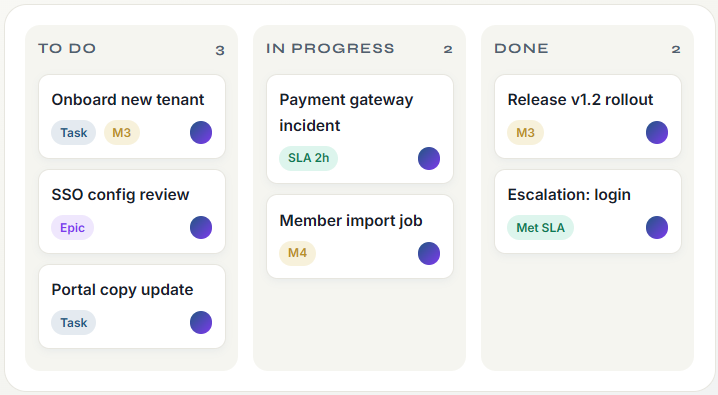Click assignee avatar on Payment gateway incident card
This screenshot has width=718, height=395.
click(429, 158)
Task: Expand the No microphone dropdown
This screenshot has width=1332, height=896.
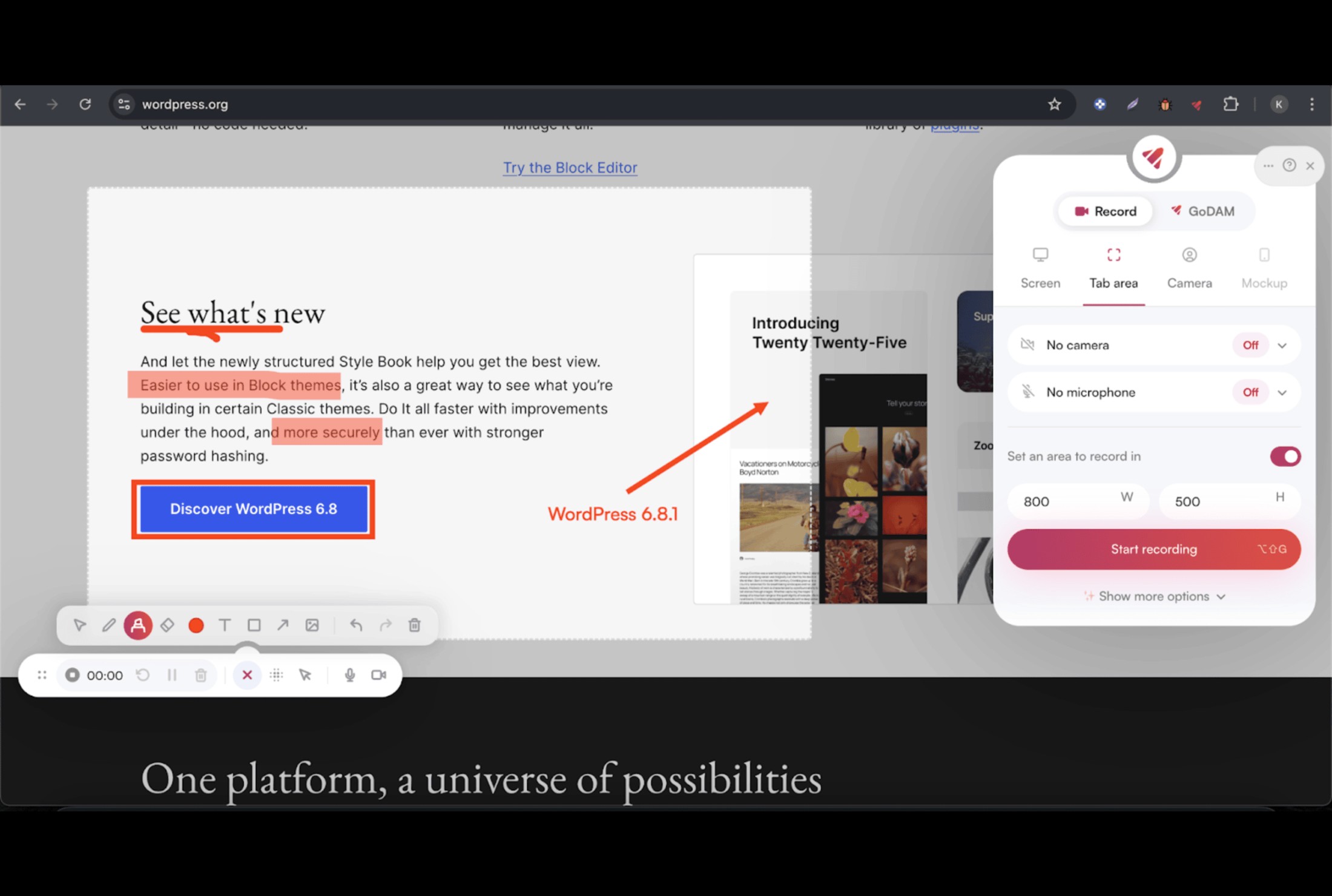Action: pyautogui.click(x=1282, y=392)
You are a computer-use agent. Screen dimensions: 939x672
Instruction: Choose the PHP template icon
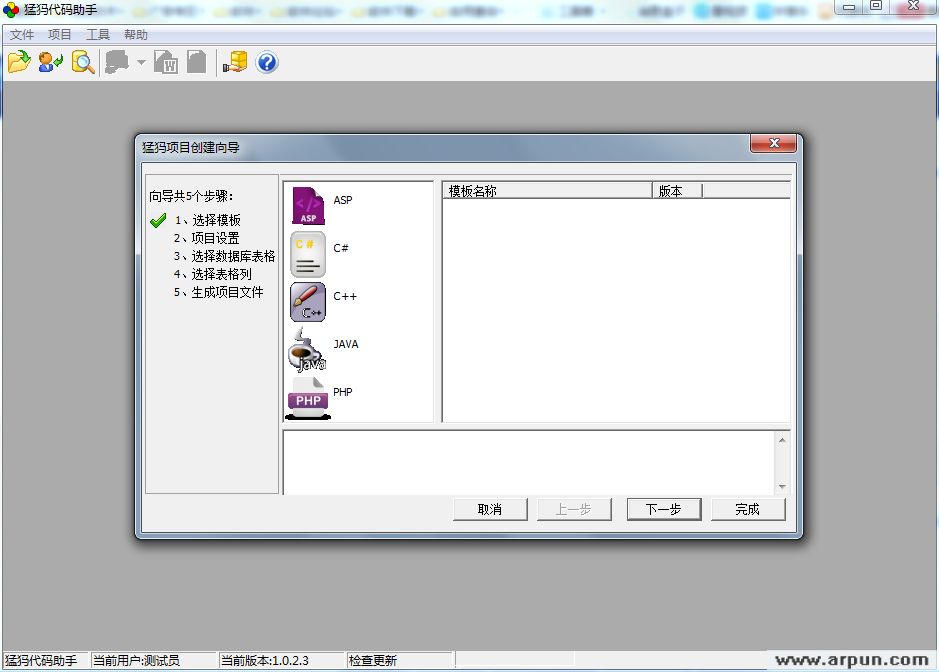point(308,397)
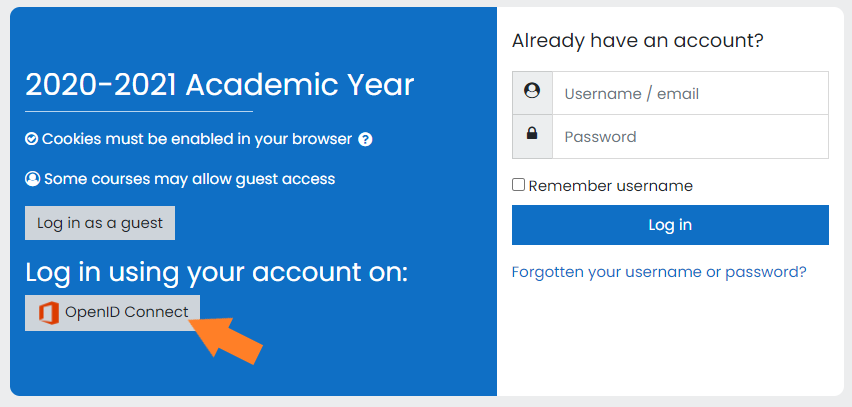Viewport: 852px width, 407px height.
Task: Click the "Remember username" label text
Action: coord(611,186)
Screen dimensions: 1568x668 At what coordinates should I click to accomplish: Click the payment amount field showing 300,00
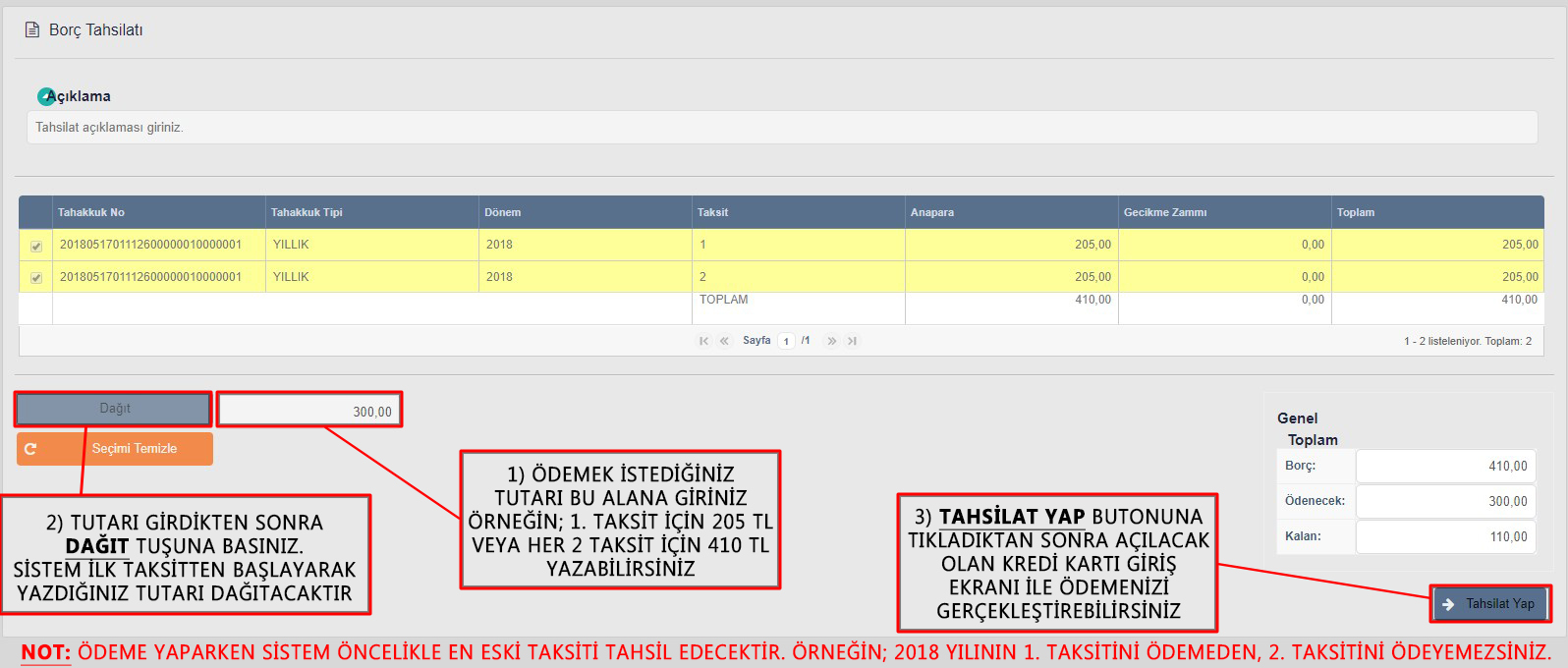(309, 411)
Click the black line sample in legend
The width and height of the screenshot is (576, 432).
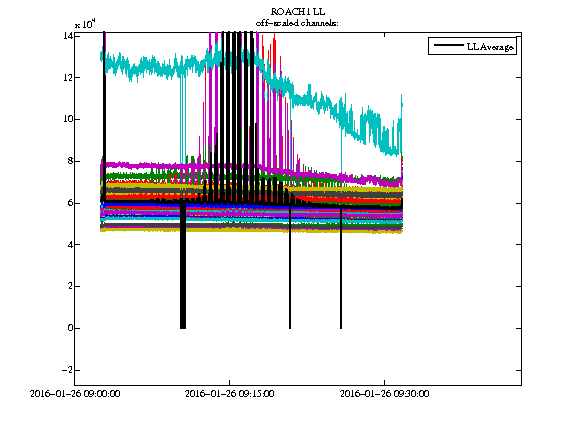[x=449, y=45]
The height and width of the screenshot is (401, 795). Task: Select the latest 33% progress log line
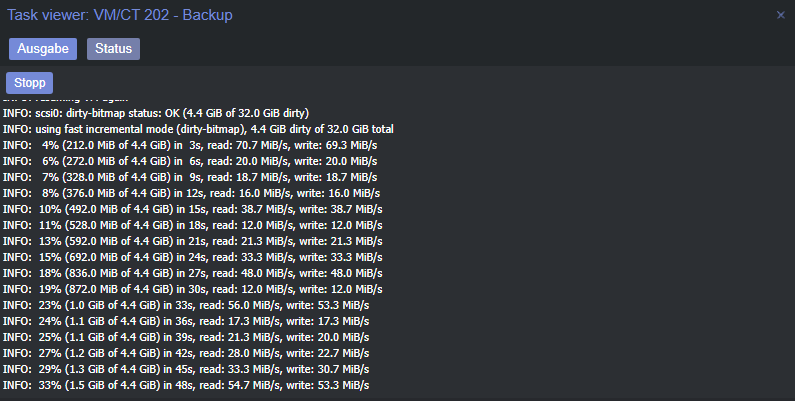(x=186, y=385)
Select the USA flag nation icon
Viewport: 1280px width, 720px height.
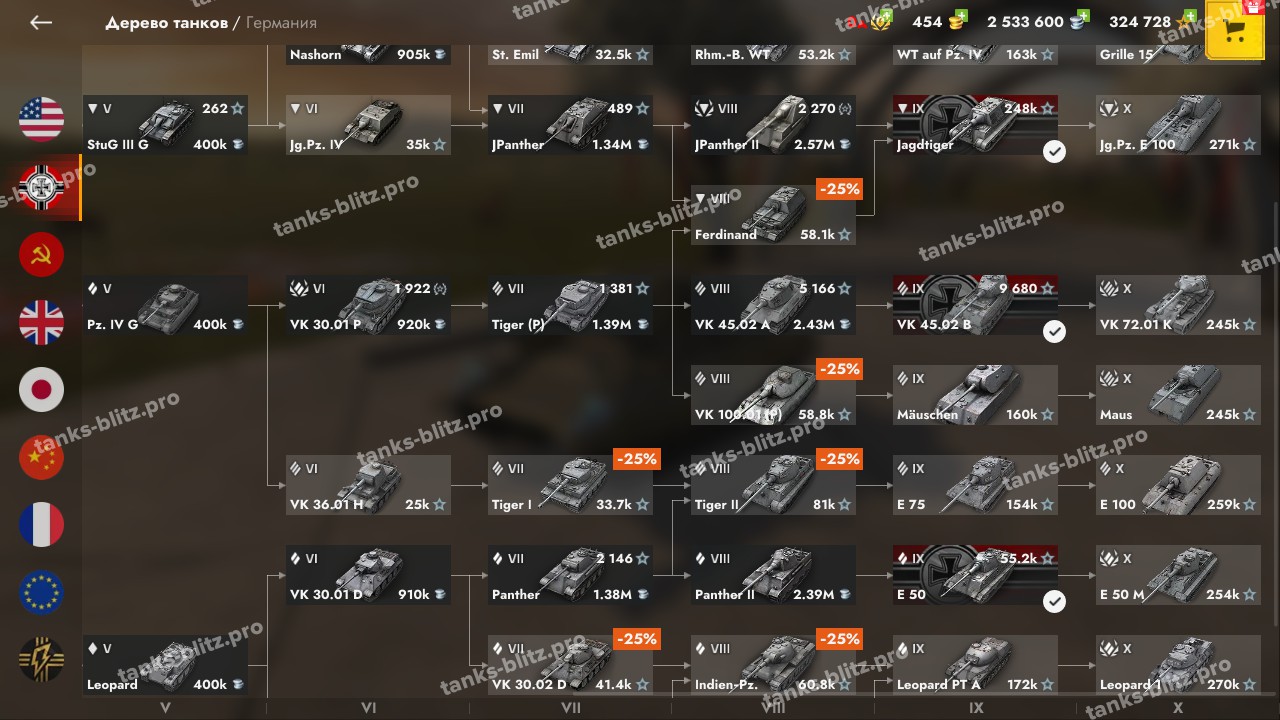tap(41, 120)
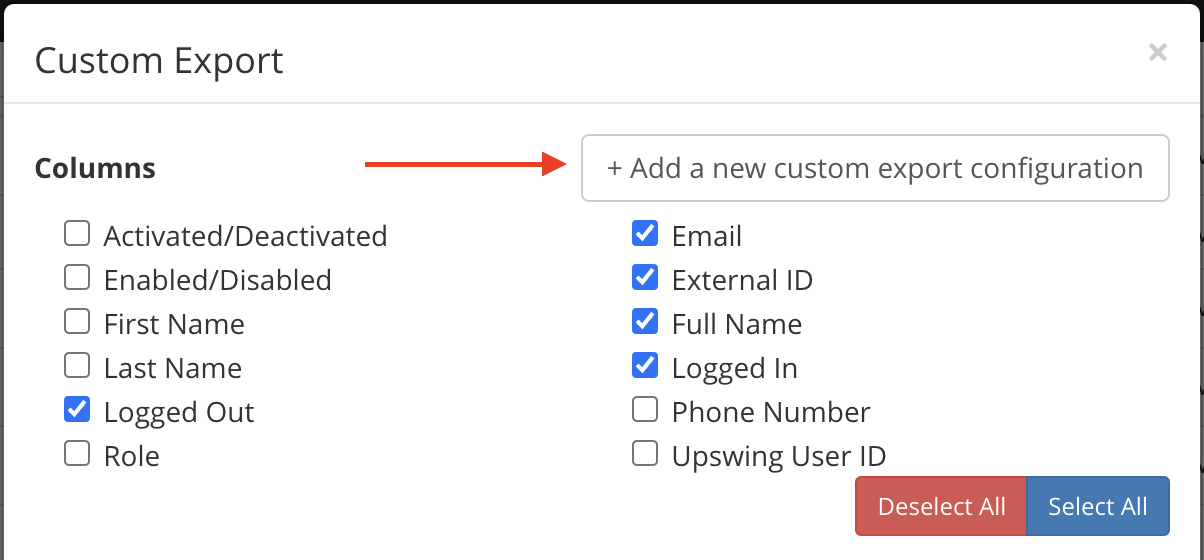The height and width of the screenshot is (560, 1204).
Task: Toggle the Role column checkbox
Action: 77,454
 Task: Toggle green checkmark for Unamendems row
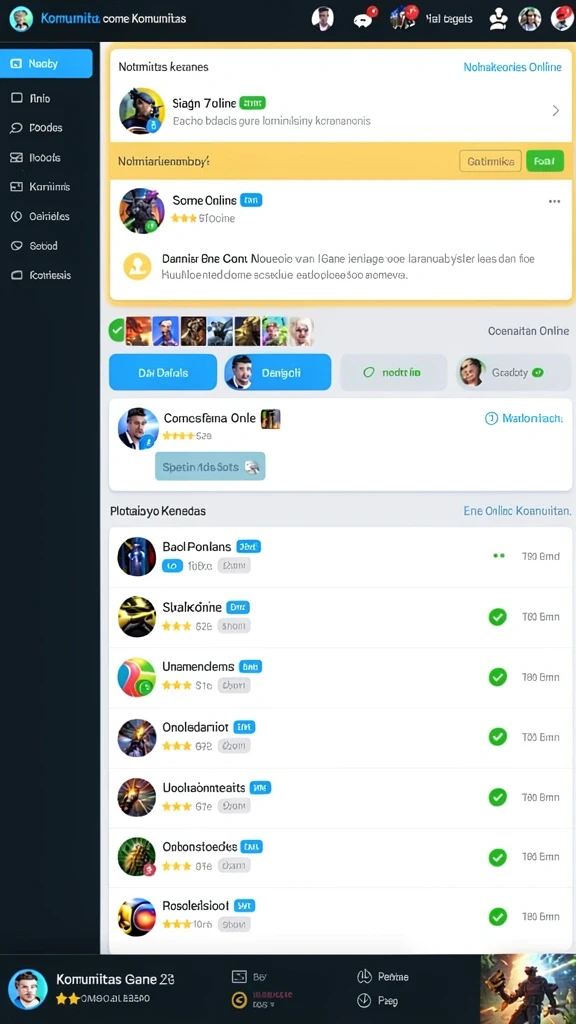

····················

_Exercise details:_
Give everything from the line containing "You are a computer-use" down to the line containing "Action: coord(611,186)", both included, as a JSON list of strings with one string per line and blank lines left out. Leave the pictures out of the answer.

_Solved exercise:_
[
  "You are a computer-use agent. Screen dimensions: 939x672",
  "Instruction: Choose the PHP template icon",
  "point(308,397)",
  "Viewport: 852px width, 407px height.",
  "Task: Click the \"Remember username\" label text",
  "Action: coord(611,186)"
]